1. There Is a War Going On
2. Jalal
3. No More Quarell with the Devil
4. Rising Upon Clouds
5. Purple Haze
6. The Invitation
7. Mercy, Pity, Peace and Love
8. There Is a War Going On (reprise)
9. Tears Before Bedtime
10. The Human Abstract
11. No More Quarrel with the Devil (reprise)
12. Mercury
13. Goodbye My Fellow Soldier

Alex Maguire - tastiere
Michel Delville - chitarra, synth
Tony Bianco - batteria


Tre musicisti con percorsi convergenti si ritrovano sotto la sigla "DouBt" alla seconda incisione, dopo "Never Pet a Burning Dog". I protagonisti sono l'inglese Alex Maguire e il belga Michel Delville, già soci nel "The wrong object" e con esperienze comuni con il gotha del jazz di confine britannico. Alla batteria compare, poi, l'americano Tony Bianco forte anche lui della collaborazione con tanti bei nomi dell'avanguardia d'oltremanica, in particolare con Paul Dunmall, con cui ha recentemente pubblicato un disco dedicato a John Coltrane di pregevole fattura.

# Elenco in ingresso
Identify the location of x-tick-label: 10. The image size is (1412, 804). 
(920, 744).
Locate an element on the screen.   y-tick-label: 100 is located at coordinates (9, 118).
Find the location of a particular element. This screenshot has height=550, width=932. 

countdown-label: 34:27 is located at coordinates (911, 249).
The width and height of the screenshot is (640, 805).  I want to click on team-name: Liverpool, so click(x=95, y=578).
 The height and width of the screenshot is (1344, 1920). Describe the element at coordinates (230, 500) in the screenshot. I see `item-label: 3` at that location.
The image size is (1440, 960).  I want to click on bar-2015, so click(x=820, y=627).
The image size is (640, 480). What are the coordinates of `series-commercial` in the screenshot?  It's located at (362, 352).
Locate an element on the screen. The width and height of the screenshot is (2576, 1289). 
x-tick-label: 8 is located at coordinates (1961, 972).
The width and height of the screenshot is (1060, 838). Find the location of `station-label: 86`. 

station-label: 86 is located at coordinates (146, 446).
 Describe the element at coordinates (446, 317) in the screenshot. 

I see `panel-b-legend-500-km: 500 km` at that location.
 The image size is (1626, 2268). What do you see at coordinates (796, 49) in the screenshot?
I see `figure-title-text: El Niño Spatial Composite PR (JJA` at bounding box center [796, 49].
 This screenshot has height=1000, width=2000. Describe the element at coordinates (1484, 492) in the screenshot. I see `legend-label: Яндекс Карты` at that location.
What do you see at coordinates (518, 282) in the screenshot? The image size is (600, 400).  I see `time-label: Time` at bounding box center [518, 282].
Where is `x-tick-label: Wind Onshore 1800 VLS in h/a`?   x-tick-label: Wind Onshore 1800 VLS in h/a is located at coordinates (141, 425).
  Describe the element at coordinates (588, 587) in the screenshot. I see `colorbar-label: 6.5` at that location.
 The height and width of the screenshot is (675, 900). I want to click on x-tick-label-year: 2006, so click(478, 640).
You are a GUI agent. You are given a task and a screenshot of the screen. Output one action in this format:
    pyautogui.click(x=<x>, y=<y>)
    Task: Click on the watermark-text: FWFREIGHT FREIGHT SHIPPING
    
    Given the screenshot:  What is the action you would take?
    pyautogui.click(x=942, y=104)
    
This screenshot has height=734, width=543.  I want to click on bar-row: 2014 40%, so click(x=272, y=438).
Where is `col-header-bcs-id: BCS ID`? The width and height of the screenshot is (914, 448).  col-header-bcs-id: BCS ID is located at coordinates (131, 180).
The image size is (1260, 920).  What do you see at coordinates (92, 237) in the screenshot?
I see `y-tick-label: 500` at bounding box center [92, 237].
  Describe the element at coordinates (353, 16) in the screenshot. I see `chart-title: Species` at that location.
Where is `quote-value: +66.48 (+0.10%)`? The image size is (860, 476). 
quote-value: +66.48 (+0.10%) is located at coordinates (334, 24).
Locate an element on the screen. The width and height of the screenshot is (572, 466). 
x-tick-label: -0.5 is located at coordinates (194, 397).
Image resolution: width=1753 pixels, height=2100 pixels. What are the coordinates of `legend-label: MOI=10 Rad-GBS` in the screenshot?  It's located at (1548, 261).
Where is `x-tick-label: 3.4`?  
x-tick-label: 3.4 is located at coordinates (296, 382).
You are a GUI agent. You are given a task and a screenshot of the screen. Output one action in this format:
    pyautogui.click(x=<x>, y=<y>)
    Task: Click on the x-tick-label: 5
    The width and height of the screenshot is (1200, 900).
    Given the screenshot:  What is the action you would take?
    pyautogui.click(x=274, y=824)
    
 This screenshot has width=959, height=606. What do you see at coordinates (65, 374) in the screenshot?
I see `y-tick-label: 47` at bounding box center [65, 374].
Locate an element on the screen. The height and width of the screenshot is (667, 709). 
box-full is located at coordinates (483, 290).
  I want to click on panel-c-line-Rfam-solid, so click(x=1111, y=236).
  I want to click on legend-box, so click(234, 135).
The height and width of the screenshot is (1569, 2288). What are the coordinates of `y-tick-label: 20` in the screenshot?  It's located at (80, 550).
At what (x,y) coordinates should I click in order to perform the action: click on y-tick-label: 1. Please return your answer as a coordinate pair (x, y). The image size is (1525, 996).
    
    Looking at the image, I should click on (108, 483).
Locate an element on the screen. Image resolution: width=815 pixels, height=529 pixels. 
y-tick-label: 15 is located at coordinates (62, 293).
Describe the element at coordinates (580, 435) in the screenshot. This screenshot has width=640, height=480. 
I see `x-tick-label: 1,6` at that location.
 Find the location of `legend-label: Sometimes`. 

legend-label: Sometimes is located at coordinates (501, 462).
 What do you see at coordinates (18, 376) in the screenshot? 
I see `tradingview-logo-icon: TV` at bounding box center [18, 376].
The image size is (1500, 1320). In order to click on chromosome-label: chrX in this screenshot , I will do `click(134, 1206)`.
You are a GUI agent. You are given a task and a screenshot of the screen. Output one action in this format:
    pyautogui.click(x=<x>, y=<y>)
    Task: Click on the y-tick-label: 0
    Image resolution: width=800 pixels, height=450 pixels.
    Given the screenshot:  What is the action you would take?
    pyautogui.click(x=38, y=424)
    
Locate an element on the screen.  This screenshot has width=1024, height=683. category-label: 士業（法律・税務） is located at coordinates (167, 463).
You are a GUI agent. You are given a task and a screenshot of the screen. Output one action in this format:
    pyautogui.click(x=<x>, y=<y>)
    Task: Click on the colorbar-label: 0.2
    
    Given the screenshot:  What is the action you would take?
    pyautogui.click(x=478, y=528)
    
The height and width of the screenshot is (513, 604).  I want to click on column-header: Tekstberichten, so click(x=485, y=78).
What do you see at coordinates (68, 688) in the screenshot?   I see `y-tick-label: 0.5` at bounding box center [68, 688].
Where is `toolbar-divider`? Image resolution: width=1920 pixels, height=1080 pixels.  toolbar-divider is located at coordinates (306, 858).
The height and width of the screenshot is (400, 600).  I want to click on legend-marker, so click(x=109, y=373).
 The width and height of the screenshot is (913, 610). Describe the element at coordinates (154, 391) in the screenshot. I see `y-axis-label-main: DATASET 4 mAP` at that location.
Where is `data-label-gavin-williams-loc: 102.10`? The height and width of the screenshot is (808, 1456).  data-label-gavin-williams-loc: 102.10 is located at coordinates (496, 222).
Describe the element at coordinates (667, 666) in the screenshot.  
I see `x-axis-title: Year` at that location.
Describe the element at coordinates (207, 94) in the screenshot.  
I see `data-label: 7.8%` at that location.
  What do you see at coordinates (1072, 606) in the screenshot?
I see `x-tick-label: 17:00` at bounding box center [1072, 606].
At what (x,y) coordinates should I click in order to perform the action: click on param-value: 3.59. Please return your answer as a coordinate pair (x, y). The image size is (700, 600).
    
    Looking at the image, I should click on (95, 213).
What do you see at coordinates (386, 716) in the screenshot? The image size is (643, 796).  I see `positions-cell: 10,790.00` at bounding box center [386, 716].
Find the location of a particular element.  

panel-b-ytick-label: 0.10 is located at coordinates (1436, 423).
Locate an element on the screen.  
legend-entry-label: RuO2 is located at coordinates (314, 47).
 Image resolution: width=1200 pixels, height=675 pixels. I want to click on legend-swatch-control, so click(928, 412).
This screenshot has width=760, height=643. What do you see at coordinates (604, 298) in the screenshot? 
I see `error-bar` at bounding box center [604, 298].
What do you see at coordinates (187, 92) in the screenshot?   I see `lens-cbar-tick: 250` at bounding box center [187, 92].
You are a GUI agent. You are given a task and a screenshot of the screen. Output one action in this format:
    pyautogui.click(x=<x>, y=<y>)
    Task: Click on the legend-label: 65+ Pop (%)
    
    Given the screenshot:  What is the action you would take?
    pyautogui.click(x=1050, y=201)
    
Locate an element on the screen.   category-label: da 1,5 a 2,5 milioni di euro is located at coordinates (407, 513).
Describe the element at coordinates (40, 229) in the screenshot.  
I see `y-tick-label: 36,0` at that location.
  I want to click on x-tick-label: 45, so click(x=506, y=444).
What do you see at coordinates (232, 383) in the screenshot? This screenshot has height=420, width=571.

# Elenco attività
• a. Rispondi a queste domande sul testo dedicato al trio DouBt:
(i) Qual è il titolo del brano numero 12?
(ii) Quale strumento suona Tony Bianco?
(iii) Con chi Tony Bianco ha pubblicato di recente un disco dedicato a John Coltrane?
• b. Trascrivi senza modifiche le righe dell'elenco: parti dalla riga che contiene "I want to click on x-tick-label: 45, so" e arriva fino alla fine dell'elenco.

# Risposte per attività
• a.
(i) Mercury
(ii) La batteria
(iii) Con Paul Dunmall

• b.
  I want to click on x-tick-label: 45, so click(x=506, y=444).
What do you see at coordinates (232, 383) in the screenshot? This screenshot has height=420, width=571.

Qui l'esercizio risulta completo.